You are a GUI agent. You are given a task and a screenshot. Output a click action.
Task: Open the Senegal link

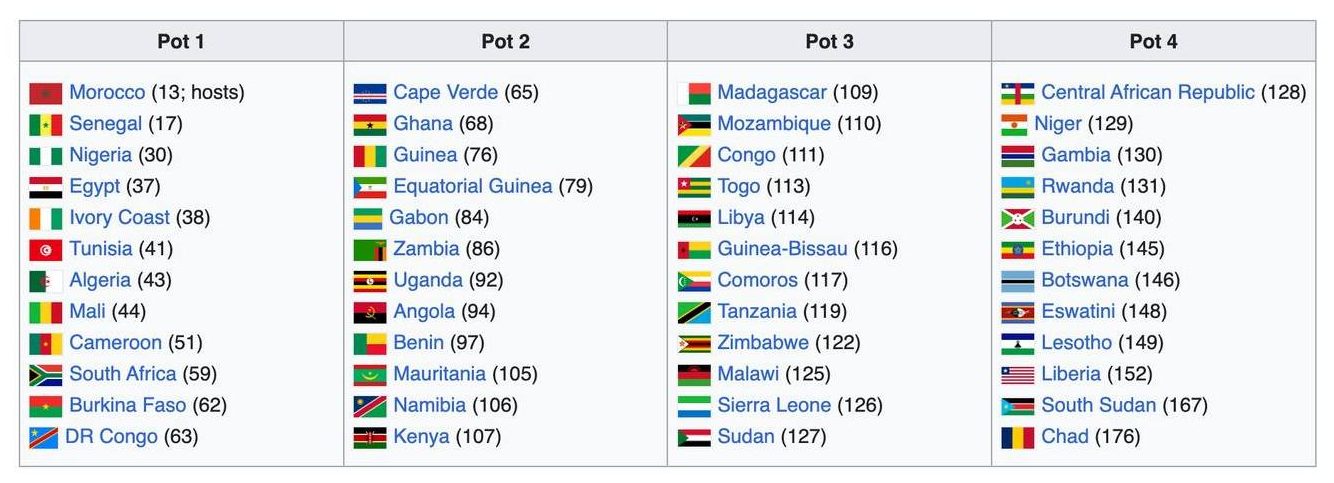[105, 124]
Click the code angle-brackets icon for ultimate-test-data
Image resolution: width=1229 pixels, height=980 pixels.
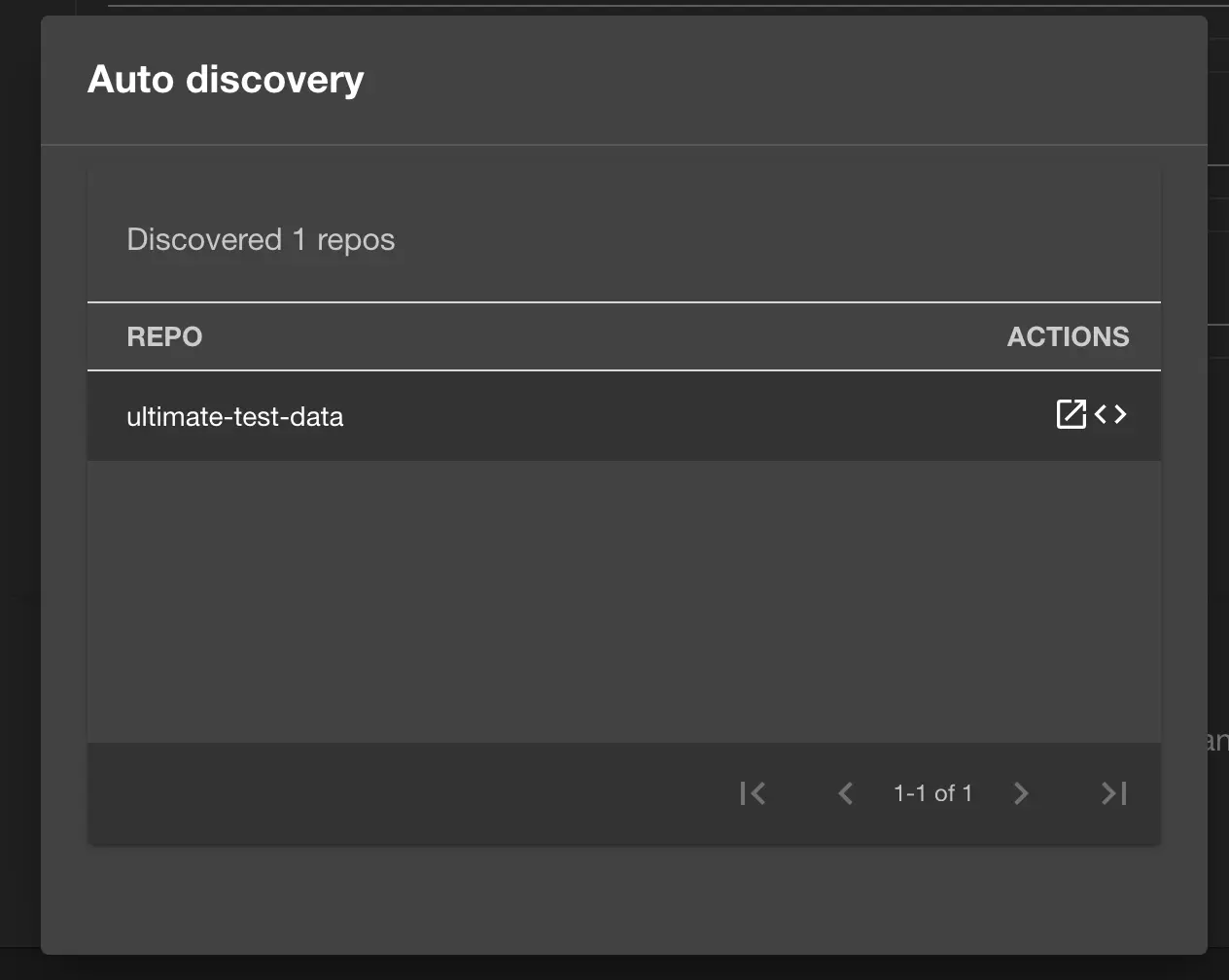coord(1110,414)
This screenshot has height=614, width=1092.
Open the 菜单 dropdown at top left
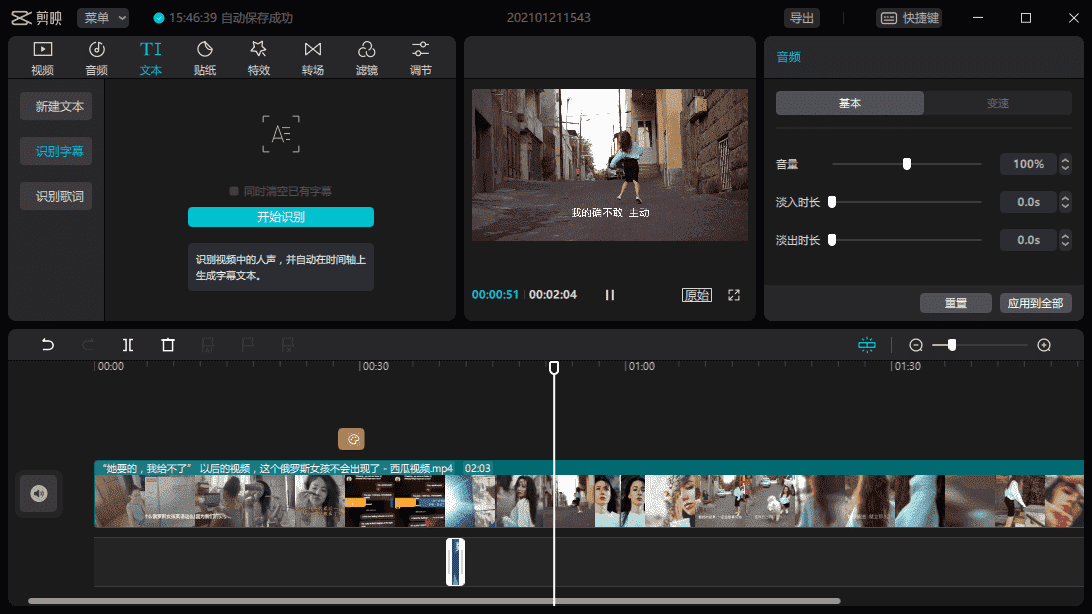(103, 17)
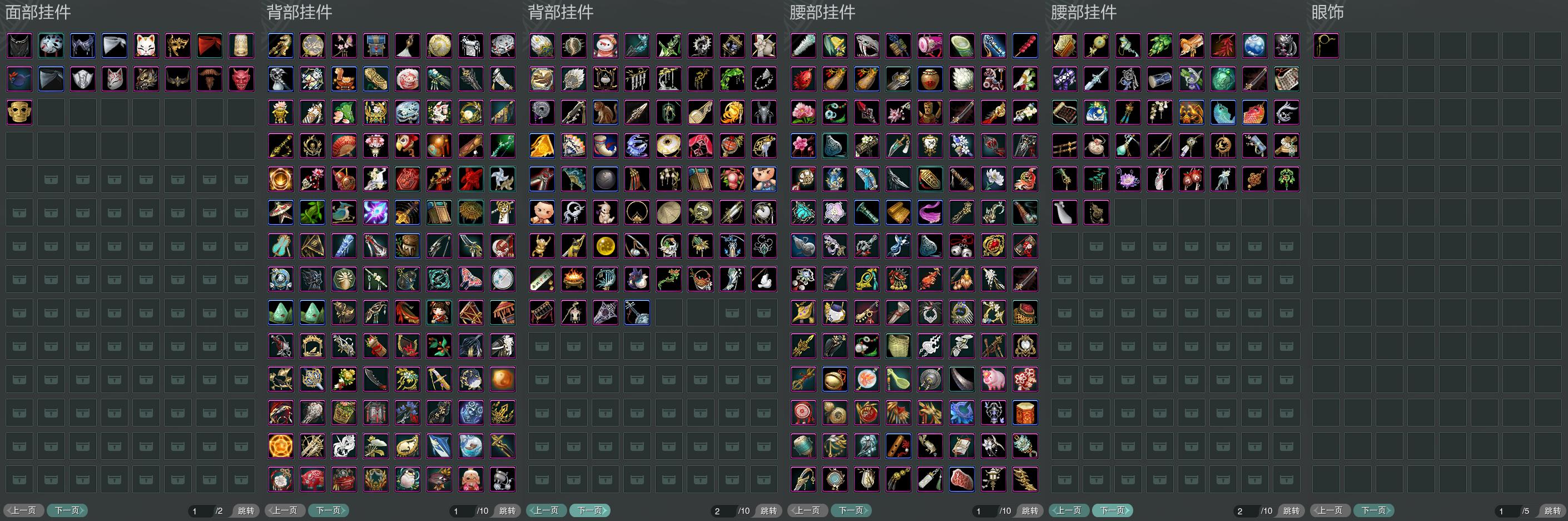Screen dimensions: 1568x521
Task: Click 跳转 for the 眼饰 panel
Action: [1552, 510]
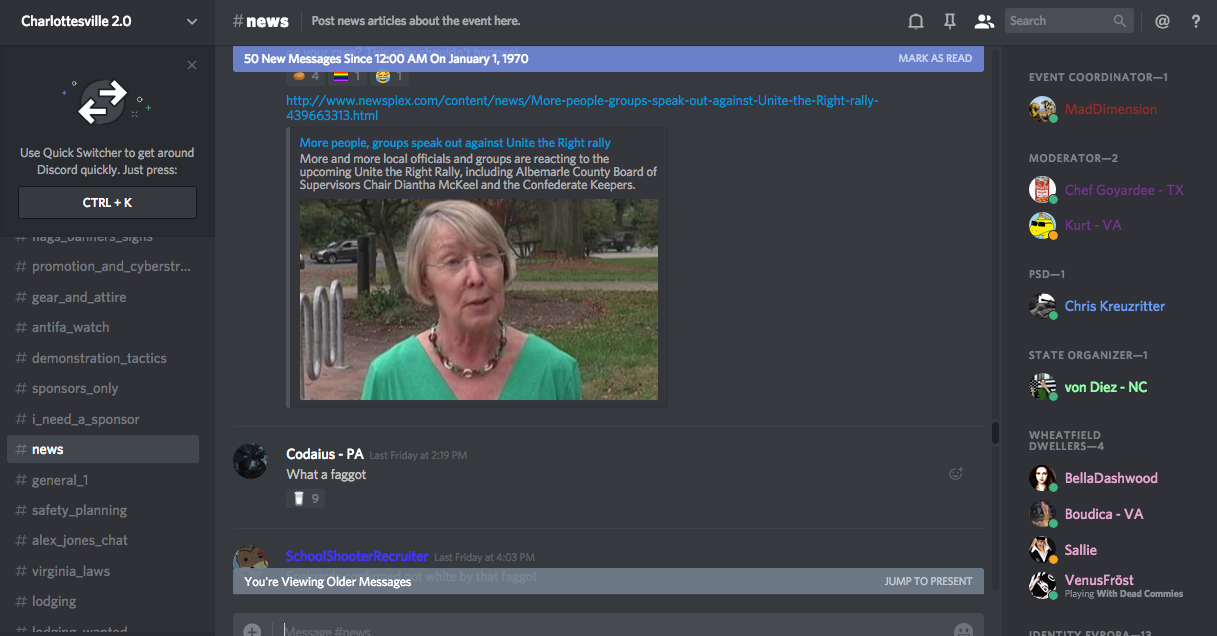Open notification settings bell icon
The image size is (1217, 636).
(x=915, y=21)
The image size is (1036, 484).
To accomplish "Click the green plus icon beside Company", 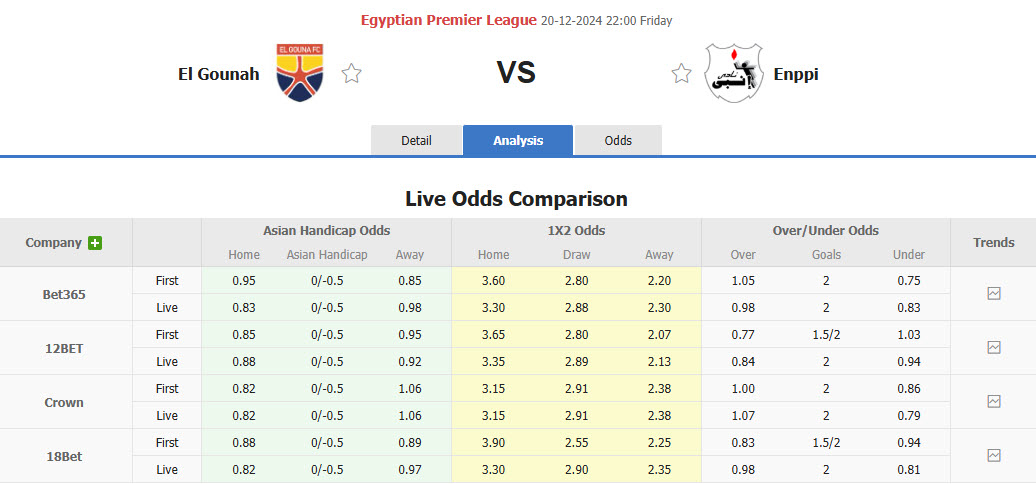I will pos(95,243).
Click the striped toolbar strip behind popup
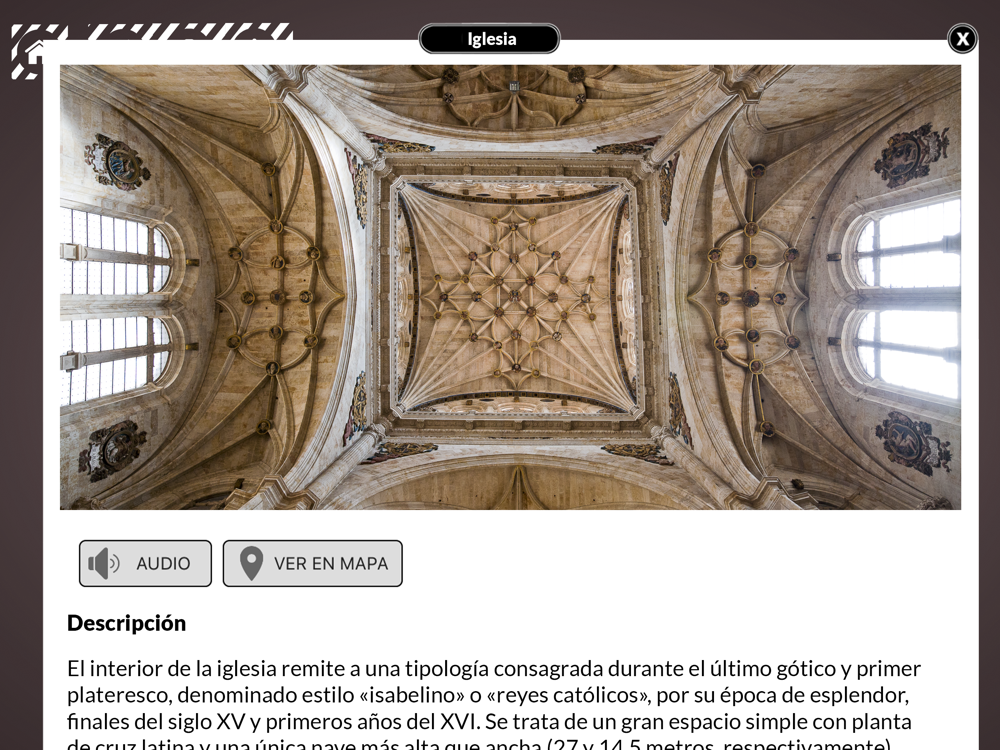Viewport: 1000px width, 750px height. 153,32
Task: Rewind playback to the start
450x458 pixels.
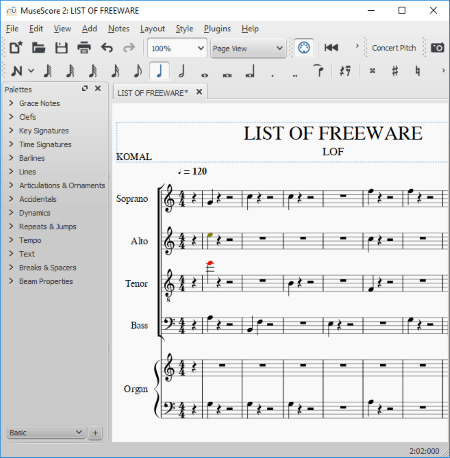Action: (331, 48)
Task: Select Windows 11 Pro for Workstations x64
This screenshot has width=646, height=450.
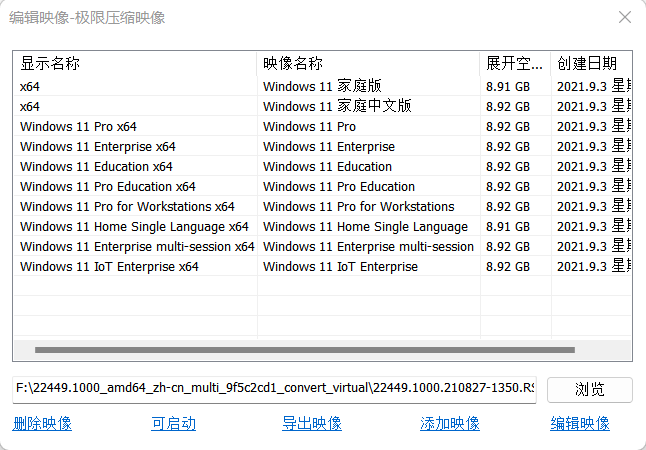Action: point(323,206)
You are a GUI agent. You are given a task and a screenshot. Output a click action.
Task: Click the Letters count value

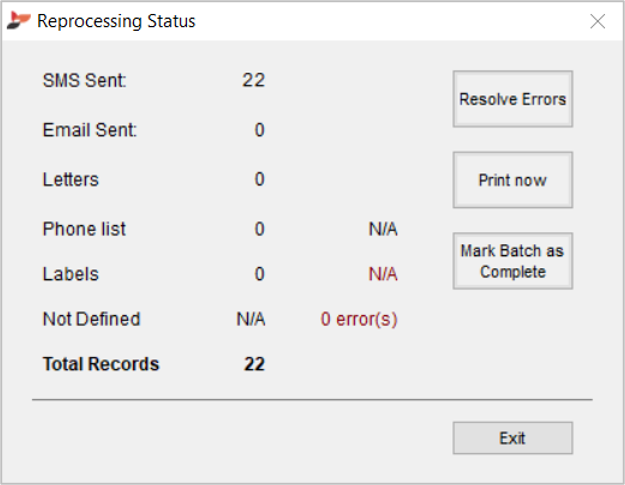click(x=259, y=179)
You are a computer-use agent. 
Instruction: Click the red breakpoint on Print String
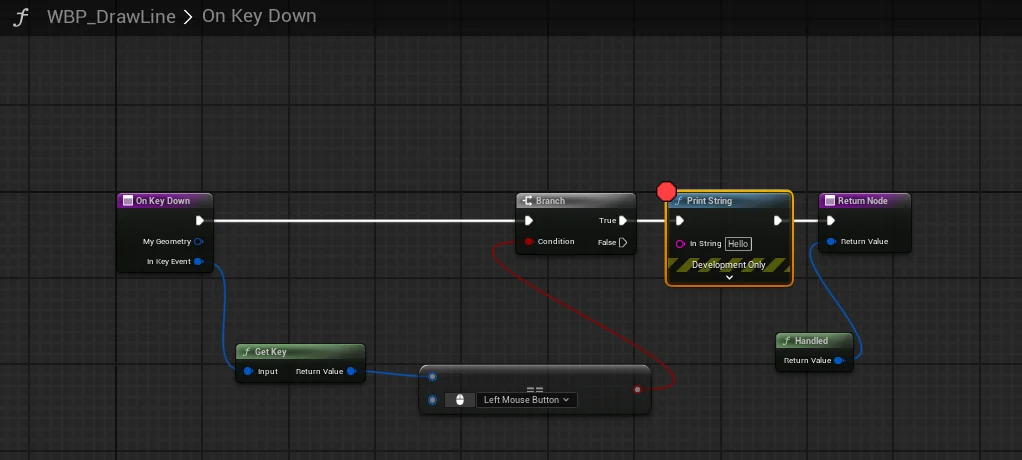[666, 191]
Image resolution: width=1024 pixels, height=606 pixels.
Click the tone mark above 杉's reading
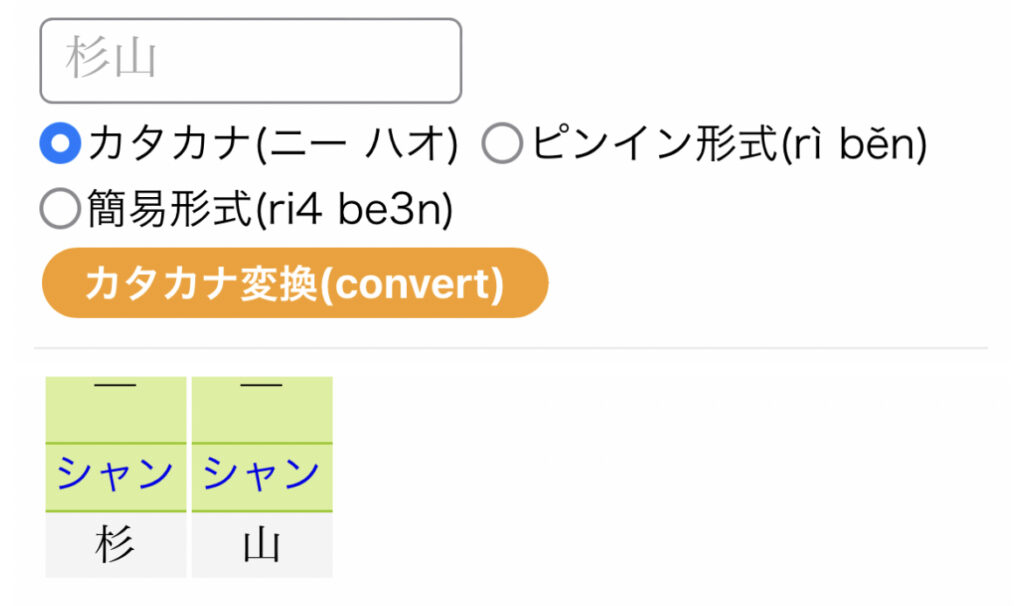pyautogui.click(x=116, y=390)
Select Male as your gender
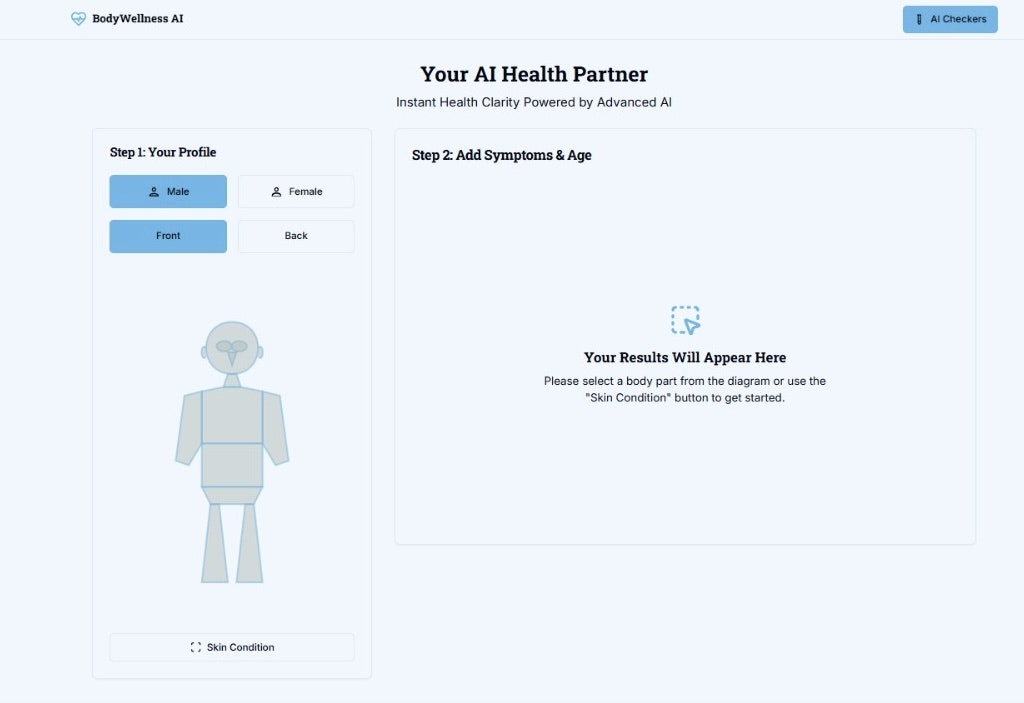 coord(168,191)
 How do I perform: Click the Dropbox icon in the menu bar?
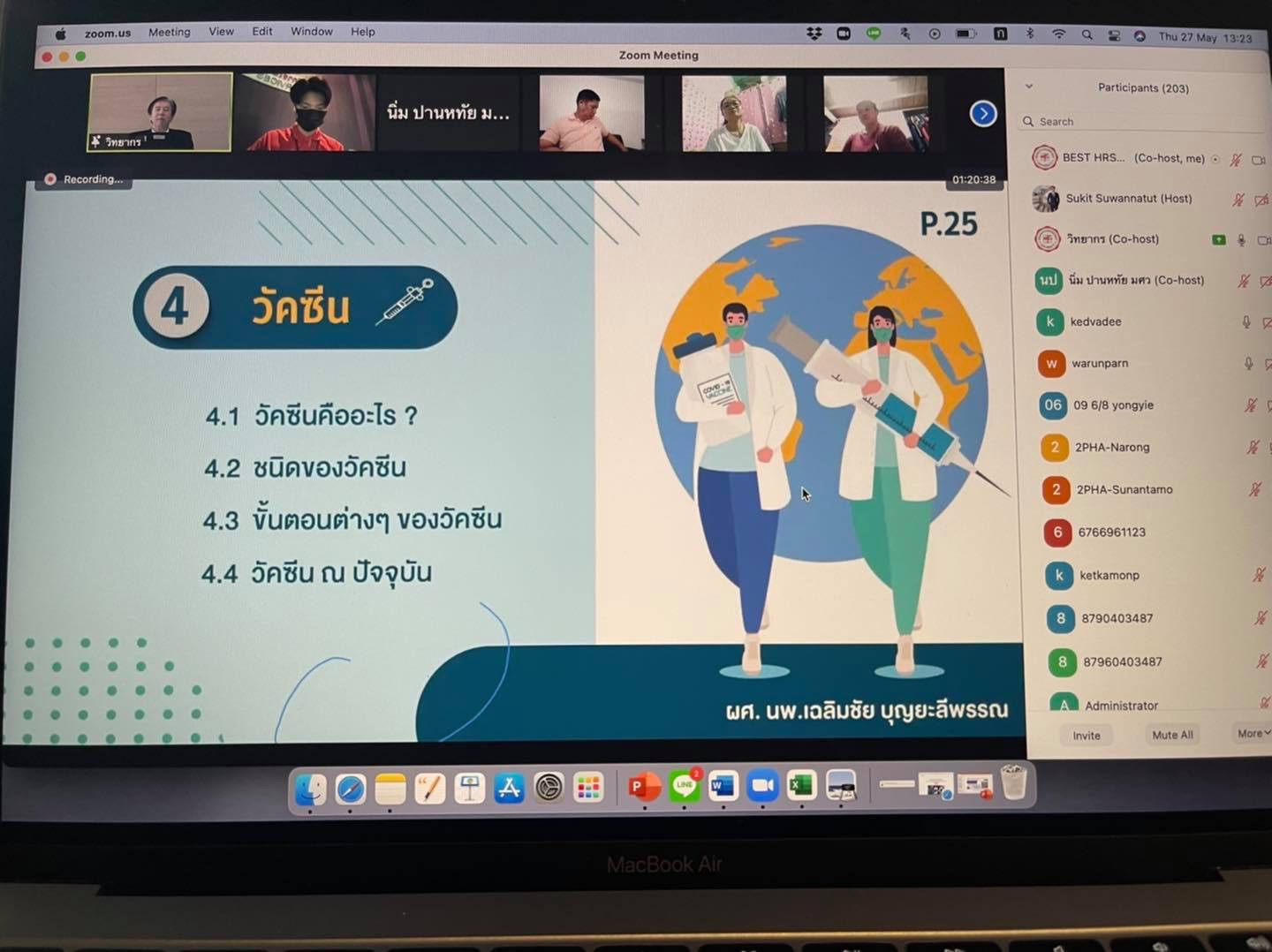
· · ·
• _INSTRUCTIONS TO FOLLOW_: Could you retype exactly, and only, the lines running from the one with "450x458 pixels." to the last line of the listing, while leaving any pictures out?

• _ANSWER TO THIS TASK_:
450x458 pixels.
Action: (331, 48)
Task: Select Windows 11 Pro for Workstations x64
This screenshot has width=646, height=450.
Action: point(323,206)
You are a GUI agent. You are given a task and a screenshot. Output a click action.
Task: Click the Letters count value

click(x=259, y=179)
You are a computer-use agent. 
Instruction: Click the red breakpoint on Print String
[666, 191]
Image resolution: width=1024 pixels, height=606 pixels.
Click the tone mark above 杉's reading
pyautogui.click(x=116, y=390)
Select Male as your gender
 coord(168,191)
 How do I perform: Click the Dropbox icon in the menu bar?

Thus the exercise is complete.